Prise en charge endoscopique du volvulus du sigmoïde
Position du problème
Le volvulus du sigmoïde est une pathologie fréquente à laquelle nous sommes tous fréquemment confrontés, c'est la 3ème cause de syndrome occlusif colique dans le monde. Actuellement les recommandations reposent sur la détorsion endoscopique en l’absence de signes de gravité cependant la récidive est fréquente et la chirurgie prophylactique doit se discuter cependant le délai de réalisation n'est pas bien connu. L’objectif de cette étude était d’analyser l’évolution des patients atteints de volvulus du sigmoïde pris en charge au cours d’une garde d’endoscopie digestive.
Méthode
Dans cette étude observationnelle multicentrique 404 patients ont été inclus correspondant essentiellement à des hommes, un âge médian de 72 ans et 1/3 ont un antécédent de volvulus. La nature du volvulus (oragno-axial ou mésentérico-axial) n'était pas précisée.
Résultat
L'endoscopie est efficace dans cette indication avec un succès technique de 92% cependant les patients présentant déjà des signes d'ischémie endoscopiques (grade 3) ont plus d'échec (analyse multivariée).

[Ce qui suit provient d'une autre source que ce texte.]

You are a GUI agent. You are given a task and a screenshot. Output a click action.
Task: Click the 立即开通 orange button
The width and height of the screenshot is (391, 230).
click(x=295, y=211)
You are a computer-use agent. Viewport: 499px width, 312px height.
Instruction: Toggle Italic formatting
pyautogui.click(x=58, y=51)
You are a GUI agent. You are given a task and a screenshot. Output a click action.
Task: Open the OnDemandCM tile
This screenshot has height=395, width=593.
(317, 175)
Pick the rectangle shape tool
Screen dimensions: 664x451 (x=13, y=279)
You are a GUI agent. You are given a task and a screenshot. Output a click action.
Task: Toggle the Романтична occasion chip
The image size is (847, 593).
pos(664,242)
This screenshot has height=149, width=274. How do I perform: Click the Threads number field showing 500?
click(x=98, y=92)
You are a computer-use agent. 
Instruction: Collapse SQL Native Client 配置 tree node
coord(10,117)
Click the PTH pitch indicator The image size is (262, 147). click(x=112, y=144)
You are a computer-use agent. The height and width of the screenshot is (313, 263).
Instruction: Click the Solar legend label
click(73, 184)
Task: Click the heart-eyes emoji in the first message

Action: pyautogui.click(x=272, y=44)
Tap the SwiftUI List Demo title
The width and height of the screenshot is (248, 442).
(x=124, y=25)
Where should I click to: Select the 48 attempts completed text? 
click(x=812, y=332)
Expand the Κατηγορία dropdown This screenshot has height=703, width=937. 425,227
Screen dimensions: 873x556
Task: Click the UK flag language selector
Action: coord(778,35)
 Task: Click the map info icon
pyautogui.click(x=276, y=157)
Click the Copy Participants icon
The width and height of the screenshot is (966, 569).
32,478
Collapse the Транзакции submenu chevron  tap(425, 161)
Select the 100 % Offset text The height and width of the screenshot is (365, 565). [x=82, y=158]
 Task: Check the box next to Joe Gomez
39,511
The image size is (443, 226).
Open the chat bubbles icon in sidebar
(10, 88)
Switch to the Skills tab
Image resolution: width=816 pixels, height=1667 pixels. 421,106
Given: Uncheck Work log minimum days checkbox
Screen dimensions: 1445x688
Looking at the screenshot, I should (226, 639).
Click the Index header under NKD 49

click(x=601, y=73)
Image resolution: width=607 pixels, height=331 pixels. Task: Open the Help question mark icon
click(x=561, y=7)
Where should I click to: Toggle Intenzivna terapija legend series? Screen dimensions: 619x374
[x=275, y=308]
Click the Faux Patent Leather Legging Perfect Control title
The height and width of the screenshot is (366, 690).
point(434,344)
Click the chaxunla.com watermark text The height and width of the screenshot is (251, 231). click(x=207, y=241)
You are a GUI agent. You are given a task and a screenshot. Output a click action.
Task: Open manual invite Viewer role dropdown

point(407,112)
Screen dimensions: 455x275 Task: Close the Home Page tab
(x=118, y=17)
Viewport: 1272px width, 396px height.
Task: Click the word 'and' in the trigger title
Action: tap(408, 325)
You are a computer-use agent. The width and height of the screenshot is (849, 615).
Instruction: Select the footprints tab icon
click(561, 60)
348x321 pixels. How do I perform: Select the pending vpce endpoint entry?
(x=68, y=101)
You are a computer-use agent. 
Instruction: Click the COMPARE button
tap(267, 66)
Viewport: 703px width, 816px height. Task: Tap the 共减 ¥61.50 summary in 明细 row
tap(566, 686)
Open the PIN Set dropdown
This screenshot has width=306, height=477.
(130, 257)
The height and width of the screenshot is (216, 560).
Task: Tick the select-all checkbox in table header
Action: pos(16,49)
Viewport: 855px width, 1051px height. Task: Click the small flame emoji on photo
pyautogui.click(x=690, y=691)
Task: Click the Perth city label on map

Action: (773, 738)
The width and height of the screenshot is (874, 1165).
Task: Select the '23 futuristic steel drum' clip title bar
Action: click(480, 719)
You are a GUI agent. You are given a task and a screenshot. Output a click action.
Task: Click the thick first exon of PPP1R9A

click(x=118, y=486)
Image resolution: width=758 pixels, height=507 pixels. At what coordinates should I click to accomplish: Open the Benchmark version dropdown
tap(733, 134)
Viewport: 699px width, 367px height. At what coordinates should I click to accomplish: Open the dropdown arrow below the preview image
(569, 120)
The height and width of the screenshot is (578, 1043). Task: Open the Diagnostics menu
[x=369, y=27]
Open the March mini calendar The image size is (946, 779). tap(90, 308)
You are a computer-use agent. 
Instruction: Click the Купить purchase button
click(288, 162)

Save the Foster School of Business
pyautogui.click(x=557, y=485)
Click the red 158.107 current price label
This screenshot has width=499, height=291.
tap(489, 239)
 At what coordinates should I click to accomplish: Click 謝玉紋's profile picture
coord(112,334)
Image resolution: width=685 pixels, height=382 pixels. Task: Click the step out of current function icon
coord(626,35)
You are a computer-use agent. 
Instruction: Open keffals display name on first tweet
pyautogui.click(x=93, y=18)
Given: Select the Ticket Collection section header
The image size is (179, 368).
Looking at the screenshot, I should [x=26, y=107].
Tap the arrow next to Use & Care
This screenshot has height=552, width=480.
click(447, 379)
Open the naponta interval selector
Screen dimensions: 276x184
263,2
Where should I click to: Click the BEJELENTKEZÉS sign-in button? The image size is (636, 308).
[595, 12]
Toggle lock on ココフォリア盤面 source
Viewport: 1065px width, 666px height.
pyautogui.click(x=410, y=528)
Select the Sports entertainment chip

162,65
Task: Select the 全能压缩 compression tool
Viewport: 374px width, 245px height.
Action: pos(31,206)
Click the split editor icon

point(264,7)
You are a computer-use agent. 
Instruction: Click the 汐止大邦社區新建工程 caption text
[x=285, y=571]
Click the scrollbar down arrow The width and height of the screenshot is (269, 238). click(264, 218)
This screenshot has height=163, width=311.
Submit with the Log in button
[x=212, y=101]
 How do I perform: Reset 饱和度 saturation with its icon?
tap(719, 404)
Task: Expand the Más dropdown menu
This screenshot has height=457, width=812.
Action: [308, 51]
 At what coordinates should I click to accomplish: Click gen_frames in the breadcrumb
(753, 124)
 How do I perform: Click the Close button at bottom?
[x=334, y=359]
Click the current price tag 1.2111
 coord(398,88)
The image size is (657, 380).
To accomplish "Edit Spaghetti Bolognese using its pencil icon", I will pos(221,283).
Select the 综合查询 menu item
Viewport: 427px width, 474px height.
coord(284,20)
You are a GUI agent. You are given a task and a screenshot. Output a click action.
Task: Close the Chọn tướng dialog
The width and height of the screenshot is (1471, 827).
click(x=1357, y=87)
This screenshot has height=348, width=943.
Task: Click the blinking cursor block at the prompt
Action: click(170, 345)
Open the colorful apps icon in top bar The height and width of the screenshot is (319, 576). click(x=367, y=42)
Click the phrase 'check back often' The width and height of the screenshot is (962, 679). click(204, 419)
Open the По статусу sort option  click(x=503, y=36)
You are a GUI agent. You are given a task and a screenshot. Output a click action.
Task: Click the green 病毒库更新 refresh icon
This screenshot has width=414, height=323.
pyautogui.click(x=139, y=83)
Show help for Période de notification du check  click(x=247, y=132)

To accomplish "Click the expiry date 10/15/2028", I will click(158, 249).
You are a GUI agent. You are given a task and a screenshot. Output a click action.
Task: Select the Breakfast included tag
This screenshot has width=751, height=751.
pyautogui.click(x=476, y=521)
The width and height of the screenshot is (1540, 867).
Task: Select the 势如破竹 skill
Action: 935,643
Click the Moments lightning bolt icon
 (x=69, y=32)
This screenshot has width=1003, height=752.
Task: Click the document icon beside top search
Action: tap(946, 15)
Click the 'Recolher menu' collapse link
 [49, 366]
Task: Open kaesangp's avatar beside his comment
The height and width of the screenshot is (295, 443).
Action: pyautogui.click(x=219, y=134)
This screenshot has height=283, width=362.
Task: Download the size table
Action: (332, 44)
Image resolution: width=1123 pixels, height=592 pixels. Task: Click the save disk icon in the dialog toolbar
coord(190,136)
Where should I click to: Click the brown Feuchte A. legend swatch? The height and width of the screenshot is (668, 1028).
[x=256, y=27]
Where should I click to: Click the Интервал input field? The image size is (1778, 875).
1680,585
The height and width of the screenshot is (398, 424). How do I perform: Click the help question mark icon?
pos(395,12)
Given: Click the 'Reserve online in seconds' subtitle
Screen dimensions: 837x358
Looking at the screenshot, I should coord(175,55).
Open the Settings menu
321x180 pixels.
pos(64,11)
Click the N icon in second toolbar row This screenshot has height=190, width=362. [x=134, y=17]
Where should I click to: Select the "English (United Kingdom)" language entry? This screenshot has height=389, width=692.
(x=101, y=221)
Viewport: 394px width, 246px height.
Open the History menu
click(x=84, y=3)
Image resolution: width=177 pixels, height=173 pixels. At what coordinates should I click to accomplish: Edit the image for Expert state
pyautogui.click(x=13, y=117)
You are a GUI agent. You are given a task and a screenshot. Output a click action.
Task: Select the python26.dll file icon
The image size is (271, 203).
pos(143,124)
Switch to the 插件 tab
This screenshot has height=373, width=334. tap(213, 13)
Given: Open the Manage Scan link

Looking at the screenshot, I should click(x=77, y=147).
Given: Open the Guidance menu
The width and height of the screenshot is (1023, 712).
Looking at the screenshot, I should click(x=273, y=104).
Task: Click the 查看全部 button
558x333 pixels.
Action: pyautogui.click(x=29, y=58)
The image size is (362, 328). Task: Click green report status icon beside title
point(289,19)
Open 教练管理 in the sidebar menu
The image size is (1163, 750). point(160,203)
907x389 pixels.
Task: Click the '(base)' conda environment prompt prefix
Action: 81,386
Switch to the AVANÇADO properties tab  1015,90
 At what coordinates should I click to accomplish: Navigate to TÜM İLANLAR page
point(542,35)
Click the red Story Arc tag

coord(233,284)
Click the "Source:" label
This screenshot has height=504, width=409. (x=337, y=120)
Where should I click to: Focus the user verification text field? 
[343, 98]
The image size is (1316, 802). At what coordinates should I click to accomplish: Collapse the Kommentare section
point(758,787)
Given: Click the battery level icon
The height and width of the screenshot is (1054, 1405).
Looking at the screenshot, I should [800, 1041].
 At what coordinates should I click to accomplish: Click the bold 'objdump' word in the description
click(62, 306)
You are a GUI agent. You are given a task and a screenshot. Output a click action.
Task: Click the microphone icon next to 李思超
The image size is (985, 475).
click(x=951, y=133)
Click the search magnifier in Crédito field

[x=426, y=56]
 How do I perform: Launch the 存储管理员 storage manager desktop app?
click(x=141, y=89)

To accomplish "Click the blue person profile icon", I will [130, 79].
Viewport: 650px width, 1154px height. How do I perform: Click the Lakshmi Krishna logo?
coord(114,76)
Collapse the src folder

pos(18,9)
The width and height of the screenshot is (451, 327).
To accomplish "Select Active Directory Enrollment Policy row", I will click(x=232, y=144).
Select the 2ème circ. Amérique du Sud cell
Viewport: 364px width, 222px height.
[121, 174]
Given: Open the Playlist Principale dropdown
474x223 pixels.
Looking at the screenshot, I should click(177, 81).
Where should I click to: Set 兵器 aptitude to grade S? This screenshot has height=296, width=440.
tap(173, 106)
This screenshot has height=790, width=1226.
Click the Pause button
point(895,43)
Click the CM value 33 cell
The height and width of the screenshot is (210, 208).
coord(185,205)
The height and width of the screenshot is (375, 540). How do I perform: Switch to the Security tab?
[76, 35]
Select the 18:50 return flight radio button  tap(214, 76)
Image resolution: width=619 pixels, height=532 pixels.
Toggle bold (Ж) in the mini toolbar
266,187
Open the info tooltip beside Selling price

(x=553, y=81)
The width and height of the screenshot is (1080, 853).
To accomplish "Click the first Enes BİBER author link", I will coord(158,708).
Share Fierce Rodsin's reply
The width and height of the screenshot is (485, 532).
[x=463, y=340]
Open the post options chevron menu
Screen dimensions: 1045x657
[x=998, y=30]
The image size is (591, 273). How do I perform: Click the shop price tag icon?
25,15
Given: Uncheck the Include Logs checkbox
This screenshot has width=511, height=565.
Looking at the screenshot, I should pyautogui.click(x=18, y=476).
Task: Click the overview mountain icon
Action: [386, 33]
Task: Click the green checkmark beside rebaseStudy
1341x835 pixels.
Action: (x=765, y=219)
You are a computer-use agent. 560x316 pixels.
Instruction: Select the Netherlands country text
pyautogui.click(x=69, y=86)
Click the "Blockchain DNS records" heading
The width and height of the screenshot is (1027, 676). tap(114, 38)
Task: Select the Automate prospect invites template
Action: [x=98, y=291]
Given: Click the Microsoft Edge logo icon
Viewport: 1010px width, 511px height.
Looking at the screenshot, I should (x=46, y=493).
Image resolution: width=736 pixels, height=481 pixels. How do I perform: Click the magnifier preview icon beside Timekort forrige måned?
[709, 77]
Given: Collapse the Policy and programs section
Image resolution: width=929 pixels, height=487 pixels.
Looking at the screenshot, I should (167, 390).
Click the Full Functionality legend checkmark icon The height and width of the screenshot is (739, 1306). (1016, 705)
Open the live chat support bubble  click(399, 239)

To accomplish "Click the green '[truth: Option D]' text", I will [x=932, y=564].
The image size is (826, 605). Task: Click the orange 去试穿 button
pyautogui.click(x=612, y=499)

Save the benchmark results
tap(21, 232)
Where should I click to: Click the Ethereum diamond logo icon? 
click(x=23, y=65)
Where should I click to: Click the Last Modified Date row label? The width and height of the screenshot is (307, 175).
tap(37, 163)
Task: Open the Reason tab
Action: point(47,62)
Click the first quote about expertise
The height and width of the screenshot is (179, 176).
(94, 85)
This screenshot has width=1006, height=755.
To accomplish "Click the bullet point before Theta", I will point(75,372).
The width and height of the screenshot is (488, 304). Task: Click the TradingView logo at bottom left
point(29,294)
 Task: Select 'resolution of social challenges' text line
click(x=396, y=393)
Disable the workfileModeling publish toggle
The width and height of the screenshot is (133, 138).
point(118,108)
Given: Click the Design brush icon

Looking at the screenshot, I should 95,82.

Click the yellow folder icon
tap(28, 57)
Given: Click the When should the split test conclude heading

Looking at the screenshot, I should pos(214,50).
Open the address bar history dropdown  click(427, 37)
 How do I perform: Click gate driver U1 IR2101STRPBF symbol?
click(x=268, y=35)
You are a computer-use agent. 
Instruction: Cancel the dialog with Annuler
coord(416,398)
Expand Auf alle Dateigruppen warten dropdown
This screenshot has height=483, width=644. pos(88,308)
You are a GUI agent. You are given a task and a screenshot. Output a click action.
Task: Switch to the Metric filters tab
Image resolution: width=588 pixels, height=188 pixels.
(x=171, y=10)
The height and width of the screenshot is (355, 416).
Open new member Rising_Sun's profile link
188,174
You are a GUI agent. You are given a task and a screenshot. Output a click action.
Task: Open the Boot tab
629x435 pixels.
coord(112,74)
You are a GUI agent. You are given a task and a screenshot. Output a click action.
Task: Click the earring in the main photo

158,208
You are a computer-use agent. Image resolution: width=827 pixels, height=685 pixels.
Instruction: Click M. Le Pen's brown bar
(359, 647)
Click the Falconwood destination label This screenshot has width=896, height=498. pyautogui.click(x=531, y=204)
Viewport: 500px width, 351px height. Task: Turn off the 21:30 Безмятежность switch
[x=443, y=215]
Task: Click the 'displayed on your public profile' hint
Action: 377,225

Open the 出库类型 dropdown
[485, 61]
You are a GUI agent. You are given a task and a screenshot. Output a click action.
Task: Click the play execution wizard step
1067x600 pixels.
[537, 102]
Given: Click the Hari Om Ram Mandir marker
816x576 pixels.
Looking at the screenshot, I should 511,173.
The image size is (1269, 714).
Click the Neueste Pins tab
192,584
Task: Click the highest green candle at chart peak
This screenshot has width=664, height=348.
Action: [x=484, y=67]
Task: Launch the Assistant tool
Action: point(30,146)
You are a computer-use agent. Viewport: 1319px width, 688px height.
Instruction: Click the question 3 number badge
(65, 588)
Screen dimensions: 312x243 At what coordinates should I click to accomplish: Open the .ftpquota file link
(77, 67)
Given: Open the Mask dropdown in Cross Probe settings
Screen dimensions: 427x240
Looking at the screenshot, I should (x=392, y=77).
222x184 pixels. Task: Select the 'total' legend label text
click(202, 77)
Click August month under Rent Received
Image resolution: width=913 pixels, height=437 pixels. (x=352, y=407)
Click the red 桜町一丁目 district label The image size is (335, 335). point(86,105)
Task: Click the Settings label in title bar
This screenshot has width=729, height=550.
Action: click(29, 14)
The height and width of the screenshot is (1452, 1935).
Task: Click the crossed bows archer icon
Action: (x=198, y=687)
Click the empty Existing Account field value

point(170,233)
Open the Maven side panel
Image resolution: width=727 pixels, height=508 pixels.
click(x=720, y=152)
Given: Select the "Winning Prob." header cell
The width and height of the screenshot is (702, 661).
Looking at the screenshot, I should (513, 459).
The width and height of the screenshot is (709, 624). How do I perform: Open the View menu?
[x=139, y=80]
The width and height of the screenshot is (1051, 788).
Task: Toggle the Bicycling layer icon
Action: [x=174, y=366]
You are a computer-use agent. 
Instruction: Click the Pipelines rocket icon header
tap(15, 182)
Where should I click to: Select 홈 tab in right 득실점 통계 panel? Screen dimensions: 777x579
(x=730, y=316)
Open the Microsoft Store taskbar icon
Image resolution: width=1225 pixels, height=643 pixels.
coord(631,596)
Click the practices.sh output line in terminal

Par ailleurs il ressort que la CRP ≥ 27 mg/L, des signes scanographiques de souffrance et un temps ≥ 10h entre l'admission et l'examen sont associés à des signes d'ischémie à l'endoscopie. 100% des patients (5 patients) ayant une nécrose colique constatée lors de la détorsion endoscopique sont décédés en l’absence de chirurgie en urgence quelque soit l'efficacité de la détorsion endoscopique. L'impact de la nature du volvulus (oragno-axial ou mésentérico-axial) n'était pas précisée.
Conclusion
L'endoscopie est une technique efficace et sûre dans la prise en charge du volvulus du sigmoïde cependant il n'y a pas de bénéfice chez les patients présentant déjà des signes de nécrose. Au-delà de la prise en charge endoscopique en aigüe il paraît indispensable d'échanger régulièrement avec les chirurgiens afin de prévenir le risque de récidive précoce qui est relativement fréquent ainsi que sur la prise en charge urgente en cas de signes cliniques / biologiques / radiologiques d'ischémie devant lesquels il a été montré qu'il n'y avait aucun bénéfice avec la détorsion endoscopique.